Our results suggest that the utility gain associated with a transition from a severe health state to a mild health state would be greater to T2DM patients than to the general population. For example, according to our study, the utility gain from a transition between 23332 and 21122 would be 1.08 and 0.94 to T2DM patients and the general population, respectively. This means that a health intervention that can achieve such an improvement in health is more attractive to patients than to the general population. This implication of our results is consistent with some previous studies [3538] but inconsistent with others [2124]. This is not surprising, as the relative health-state values elicited from patients and the general population or non-patients differed and varied with the severity of the health states to be valued. Given these mixed findings, it might be worthwhile to determine the values of the EQ-5D health states described to patients with a certain condition. In the context of informing resource allocation decisions within a particular patient population, EQ-5D values based on patients’ own preferences may be more advantageous than those based on the general public’s preferences because the former would be more relevant and accurate. However, it should be noted that an EQ-5D value set based on preferences of patients with a particular condition would not be appropriate for use in analysis to inform society-wide resource allocation. In that context, the conventional EQ-5D value set based on the general public’s preferences should be used.

It appears that T2DM patients with complications have systematically higher TTO values for EQ-5D-3L health states than T2DM patients without complications in our study. This could also be explained by the afore-mentioned prospect theory. To the best of our knowledge, this is the first study showing the association between disease severity and health-state valuation. Previous studies [15, 2126] focused only on comparisons between patients and healthy subjects. However, this finding was from an analysis of a small sample of patients only and therefore should be confirmed in future studies using larger sample sizes.

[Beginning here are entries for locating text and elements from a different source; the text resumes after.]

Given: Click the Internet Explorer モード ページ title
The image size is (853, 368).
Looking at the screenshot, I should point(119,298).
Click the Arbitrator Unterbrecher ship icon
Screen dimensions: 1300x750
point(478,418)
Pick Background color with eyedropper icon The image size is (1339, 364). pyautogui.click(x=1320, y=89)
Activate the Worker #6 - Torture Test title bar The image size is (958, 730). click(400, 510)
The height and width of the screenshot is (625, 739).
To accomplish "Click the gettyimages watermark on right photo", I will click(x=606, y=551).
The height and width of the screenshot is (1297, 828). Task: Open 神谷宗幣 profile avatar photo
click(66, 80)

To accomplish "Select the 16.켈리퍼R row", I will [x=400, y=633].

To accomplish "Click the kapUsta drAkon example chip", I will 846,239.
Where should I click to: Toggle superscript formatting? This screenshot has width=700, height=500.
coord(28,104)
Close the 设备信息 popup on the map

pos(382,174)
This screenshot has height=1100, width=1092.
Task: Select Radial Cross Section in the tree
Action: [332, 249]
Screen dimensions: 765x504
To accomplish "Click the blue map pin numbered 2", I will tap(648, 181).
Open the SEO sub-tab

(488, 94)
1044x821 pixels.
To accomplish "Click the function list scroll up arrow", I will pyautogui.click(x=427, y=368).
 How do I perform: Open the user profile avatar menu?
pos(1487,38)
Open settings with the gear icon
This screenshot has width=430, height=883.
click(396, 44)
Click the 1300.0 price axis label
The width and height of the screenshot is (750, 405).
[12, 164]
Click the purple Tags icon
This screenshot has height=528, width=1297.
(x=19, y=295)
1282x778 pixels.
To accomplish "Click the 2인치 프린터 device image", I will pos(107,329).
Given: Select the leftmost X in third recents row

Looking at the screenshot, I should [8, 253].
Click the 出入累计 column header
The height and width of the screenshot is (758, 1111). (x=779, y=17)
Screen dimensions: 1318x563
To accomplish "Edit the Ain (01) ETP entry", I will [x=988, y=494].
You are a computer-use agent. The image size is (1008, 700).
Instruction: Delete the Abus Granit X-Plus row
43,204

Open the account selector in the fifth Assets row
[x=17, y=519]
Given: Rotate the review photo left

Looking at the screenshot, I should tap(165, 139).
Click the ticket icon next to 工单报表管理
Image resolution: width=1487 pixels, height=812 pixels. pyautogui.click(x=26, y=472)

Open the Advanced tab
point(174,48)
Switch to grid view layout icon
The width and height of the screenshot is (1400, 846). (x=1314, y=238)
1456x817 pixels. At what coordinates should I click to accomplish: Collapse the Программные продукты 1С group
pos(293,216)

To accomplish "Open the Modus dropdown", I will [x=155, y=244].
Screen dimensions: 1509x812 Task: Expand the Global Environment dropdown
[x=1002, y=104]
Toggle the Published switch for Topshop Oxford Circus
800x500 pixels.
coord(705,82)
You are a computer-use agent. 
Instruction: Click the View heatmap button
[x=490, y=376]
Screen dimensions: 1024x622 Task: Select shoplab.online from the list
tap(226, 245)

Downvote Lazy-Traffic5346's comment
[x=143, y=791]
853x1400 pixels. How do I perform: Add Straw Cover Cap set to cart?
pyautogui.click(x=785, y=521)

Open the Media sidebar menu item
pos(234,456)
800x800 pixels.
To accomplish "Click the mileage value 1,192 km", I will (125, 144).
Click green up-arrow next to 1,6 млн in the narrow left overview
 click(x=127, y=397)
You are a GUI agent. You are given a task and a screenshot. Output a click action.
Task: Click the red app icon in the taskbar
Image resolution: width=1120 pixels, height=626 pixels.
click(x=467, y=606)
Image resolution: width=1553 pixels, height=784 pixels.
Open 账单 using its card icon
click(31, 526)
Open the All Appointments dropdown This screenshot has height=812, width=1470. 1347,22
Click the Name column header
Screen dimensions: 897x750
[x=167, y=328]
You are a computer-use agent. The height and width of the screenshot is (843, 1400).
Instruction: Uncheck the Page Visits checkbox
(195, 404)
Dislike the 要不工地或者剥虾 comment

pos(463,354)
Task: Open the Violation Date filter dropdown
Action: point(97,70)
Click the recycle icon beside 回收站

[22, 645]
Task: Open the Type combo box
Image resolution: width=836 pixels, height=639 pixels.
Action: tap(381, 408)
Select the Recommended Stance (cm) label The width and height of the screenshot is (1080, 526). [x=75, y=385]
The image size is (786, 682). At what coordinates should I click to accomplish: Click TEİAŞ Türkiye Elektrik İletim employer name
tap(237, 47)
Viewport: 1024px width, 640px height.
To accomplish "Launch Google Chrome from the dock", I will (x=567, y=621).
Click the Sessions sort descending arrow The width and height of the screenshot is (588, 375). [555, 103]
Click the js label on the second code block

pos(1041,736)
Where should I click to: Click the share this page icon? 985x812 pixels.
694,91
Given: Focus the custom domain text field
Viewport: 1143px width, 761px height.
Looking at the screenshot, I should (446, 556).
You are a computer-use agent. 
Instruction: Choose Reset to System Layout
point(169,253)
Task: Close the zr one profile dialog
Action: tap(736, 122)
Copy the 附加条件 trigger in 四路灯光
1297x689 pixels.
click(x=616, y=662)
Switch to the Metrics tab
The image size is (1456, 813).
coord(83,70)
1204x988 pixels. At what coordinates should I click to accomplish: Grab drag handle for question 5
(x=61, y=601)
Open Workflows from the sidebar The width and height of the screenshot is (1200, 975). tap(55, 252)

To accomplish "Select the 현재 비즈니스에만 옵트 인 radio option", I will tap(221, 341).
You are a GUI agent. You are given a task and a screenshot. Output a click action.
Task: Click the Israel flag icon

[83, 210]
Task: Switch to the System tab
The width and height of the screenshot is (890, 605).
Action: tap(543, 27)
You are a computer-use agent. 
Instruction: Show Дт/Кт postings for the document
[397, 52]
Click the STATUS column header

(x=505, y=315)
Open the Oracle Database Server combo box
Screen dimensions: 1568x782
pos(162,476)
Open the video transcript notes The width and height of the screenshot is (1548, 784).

Our study has two limitations. First, our sample size is relatively small and may not be representative of the target patient and general populations. Also, the small sample size allowed valuation of only a small number of the EQ-5D-3L health states, which means our results could have differed if a different set of health states had been used in the study. Second, as we only recruited outpatients with T2DM, the findings may not be generalized to inpatients with T2DM who may have more severe health problems. Indeed, our study showed disease severity was associated with health-state utility. Due to these limitations, the findings of this study should be treated as preliminary rather than conclusive.

5 Conclusions

Our results indicate that the utility values of mild EQ-5D health states are higher to T2DM patients than to the general population. Therefore, the EQ-5D values based on the general population’s preferences could underestimate the effectiveness of health inventions for patients with T2DM. Also, it appears that the values of the EQ-5D-3L health states are higher to T2DM patients with complications than to those without complications.